Tasks to complete →
• 1. Answer these questions from the xfs_repair test excerpt.
(a) At what rate should the setup create files if everything is set up right?
(b) Which kernel version was the test run on?
(c) What percentage does the perf output give for _raw_spin_unlock_irq?
• 2. Retype the xfs_repair test excerpt from "# xfs_repair -o" to "cache stops growing.".

Page extract →
>>>>

If you've got everything set up right, that should run at around
200-250,000 file creates/s. When finished, unmount and run:

# xfs_repair -o bhash=500000 /dev/vda

And that should spend quite a long while pounding on the mmap_sem
until the the userspace buffer cache stops growing.

I just ran the above on 3.16, saw this from perf:

  37.30%  [kernel]  [k] _raw_spin_unlock_irqrestore
   - _raw_spin_unlock_irqrestore
      - 62.00% rwsem_wake
         - call_rwsem_wake
            + 83.52% sys_mprotect
            + 16.23% __do_page_fault
      + 35.15% try_to_wake_up
      + 0.96% update_blocked_averages
      + 0.61% pagevec_lru_move_fn
-  23.35%  [kernel]  [k] _raw_spin_unlock_irq
   - _raw_spin_unlock_irq
      + 51.37% finish_task_switch
      + 39.37% rwsem_down_write_failed
      + 8.49% rwsem_down_read_failed
        0.62% run_timer_softirq
+   5.22%  [kernel]  [k] native_read_tsc
+   3.89%  [kernel]  [k] rwsem_down_write_failed
.....

<<<<

Data under study →
>>>>

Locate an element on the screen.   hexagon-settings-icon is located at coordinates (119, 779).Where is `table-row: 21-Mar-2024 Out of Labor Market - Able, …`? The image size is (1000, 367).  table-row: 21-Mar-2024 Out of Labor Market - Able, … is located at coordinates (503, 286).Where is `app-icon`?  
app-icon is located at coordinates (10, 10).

<<<<
>>>>

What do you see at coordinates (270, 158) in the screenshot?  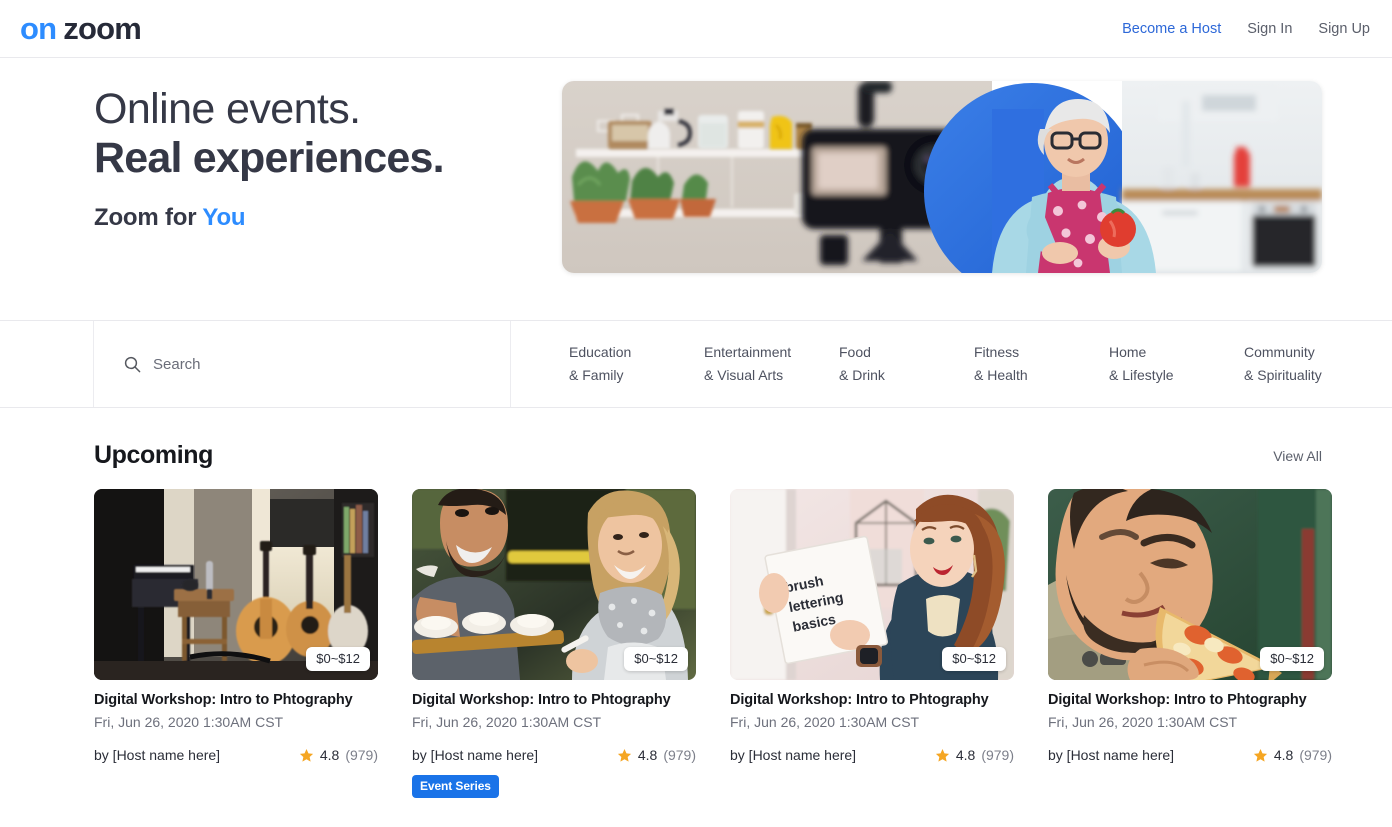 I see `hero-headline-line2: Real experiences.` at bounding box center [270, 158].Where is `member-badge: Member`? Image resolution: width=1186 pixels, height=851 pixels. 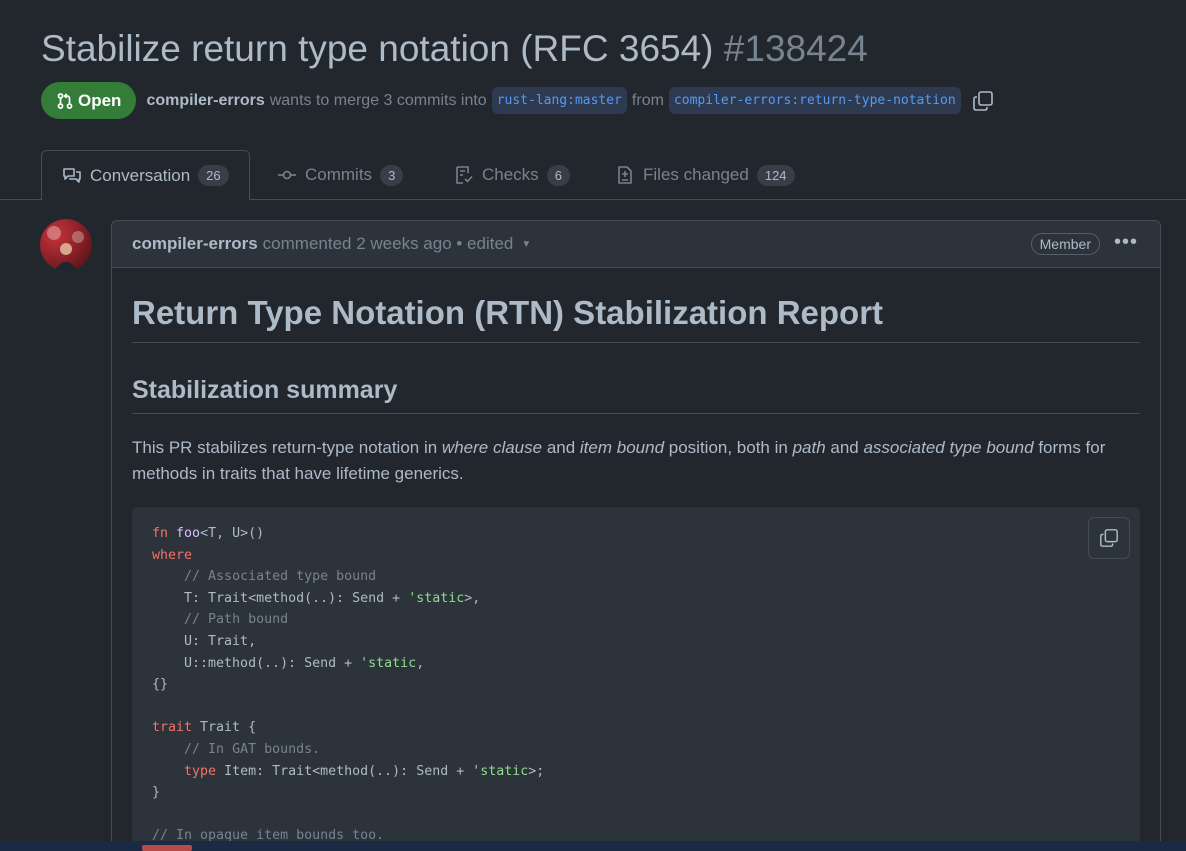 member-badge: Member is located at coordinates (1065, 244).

<<<<
>>>>

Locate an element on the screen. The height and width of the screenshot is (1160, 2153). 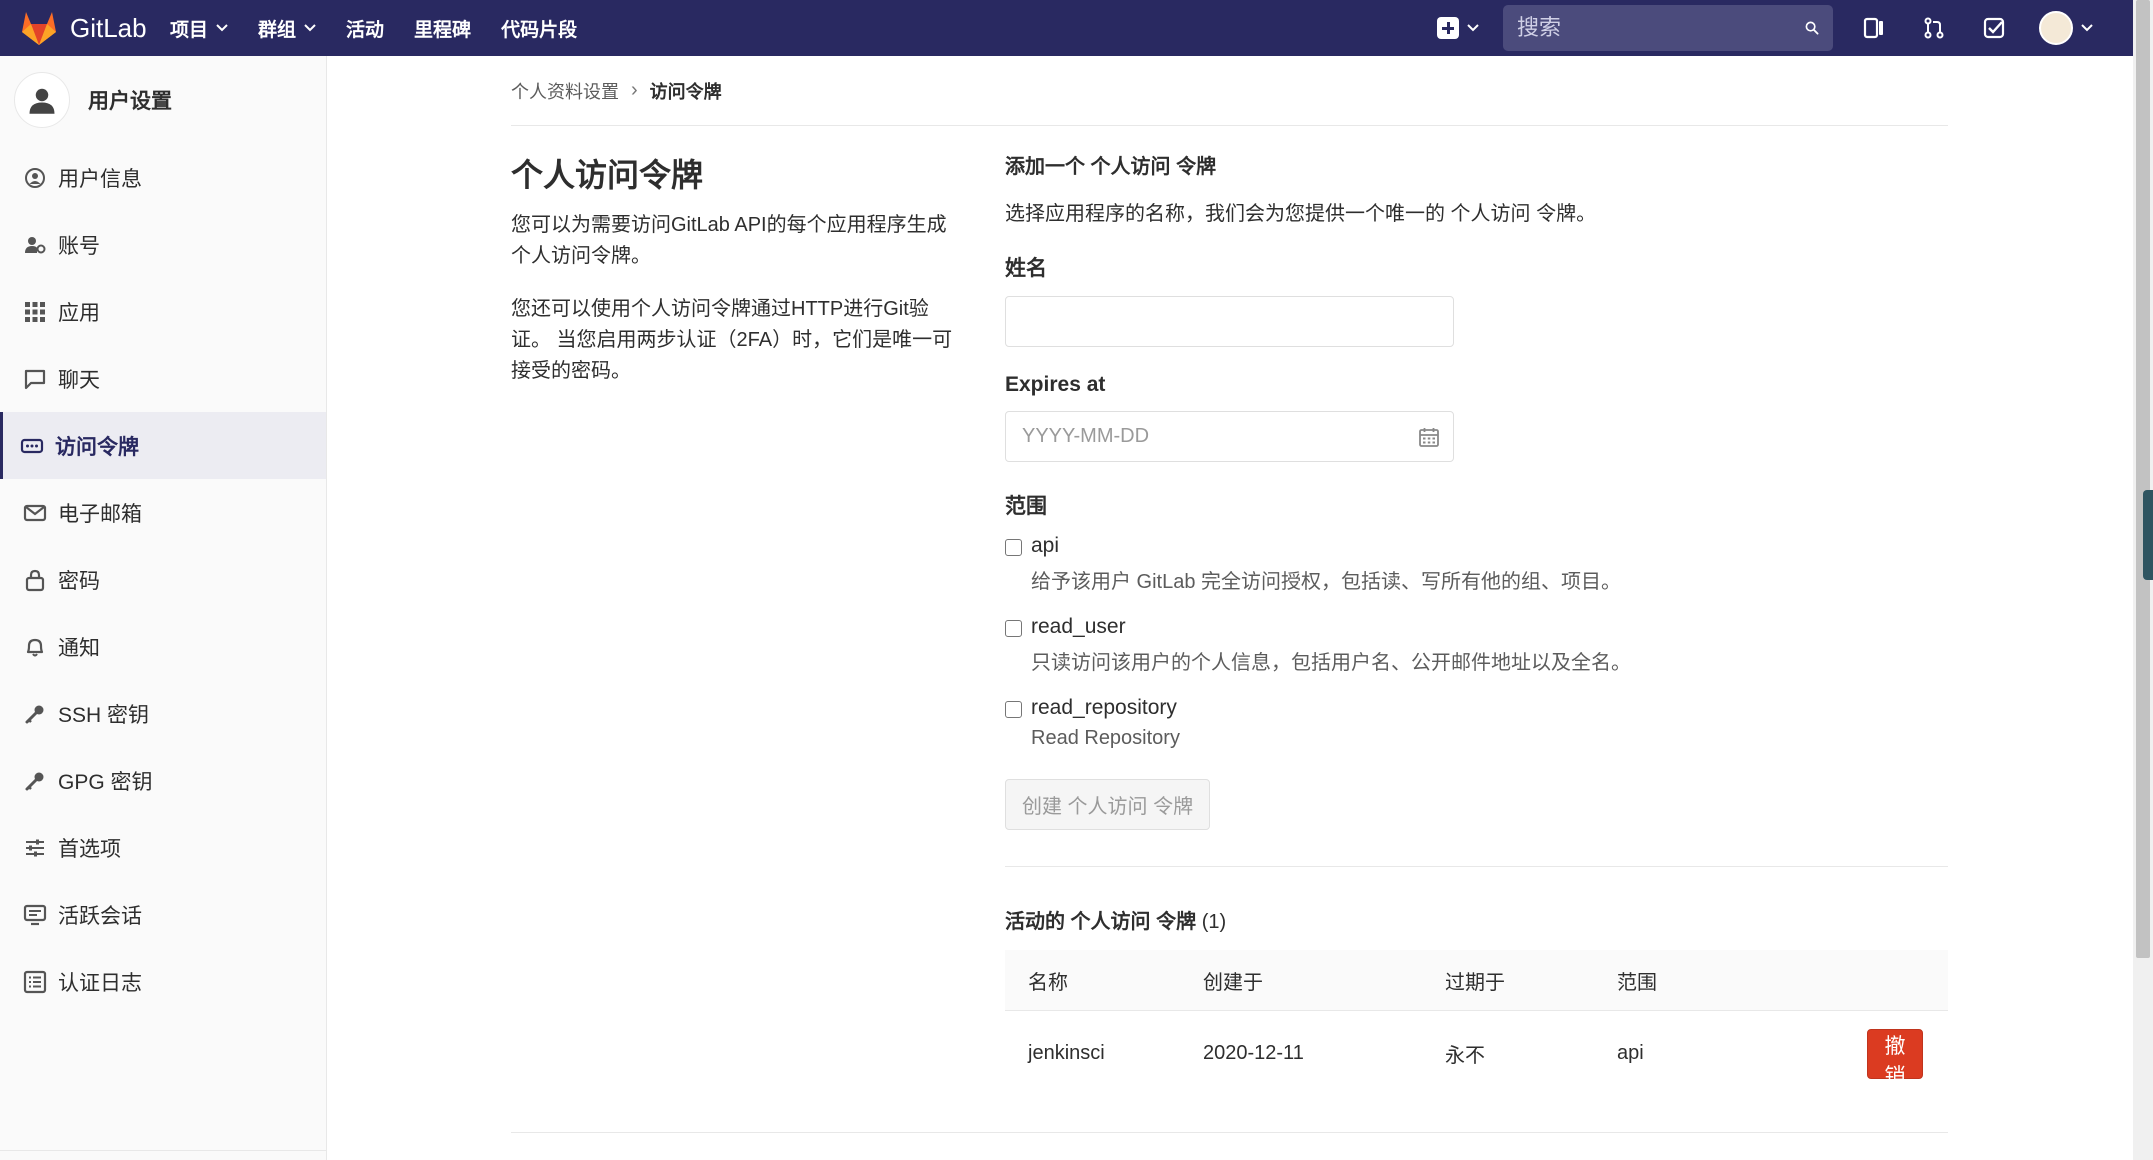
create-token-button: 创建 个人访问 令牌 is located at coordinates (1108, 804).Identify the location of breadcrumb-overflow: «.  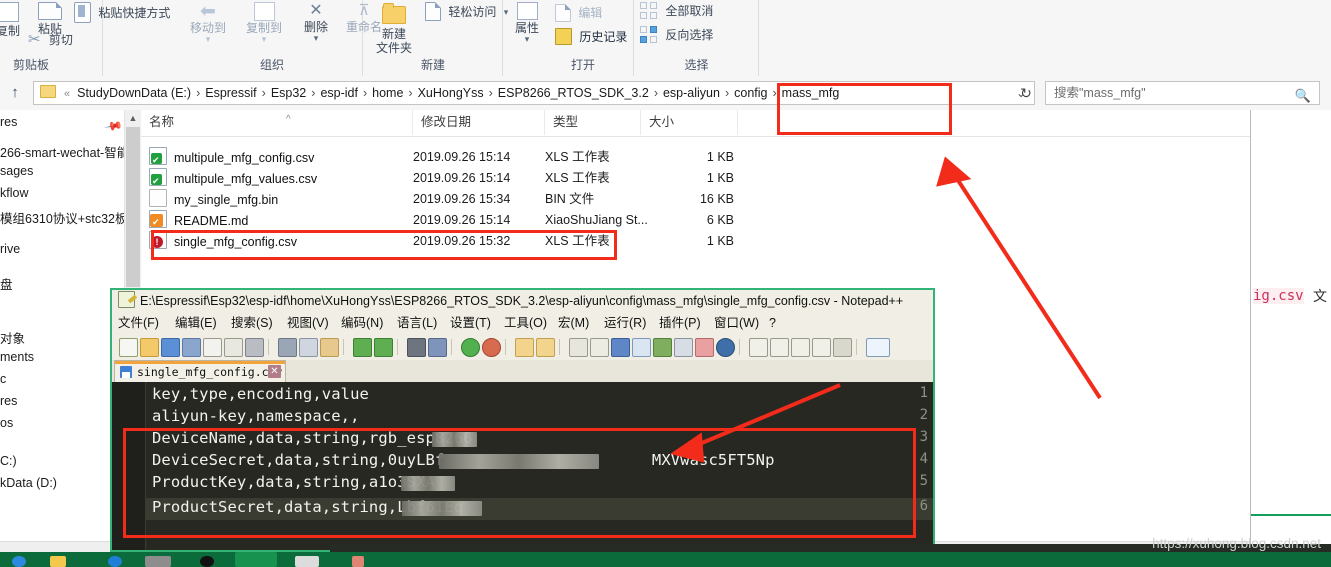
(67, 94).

<<<<

Outputs for the tasks →
• 1.
(a) About 200-250,000 file creates per second.
(b) 3.16.
(c) 23.35%.

• 2.
# xfs_repair -o bhash=500000 /dev/vda

And that should spend quite a long while pounding on the mmap_sem
until the the userspace buffer cache stops growing.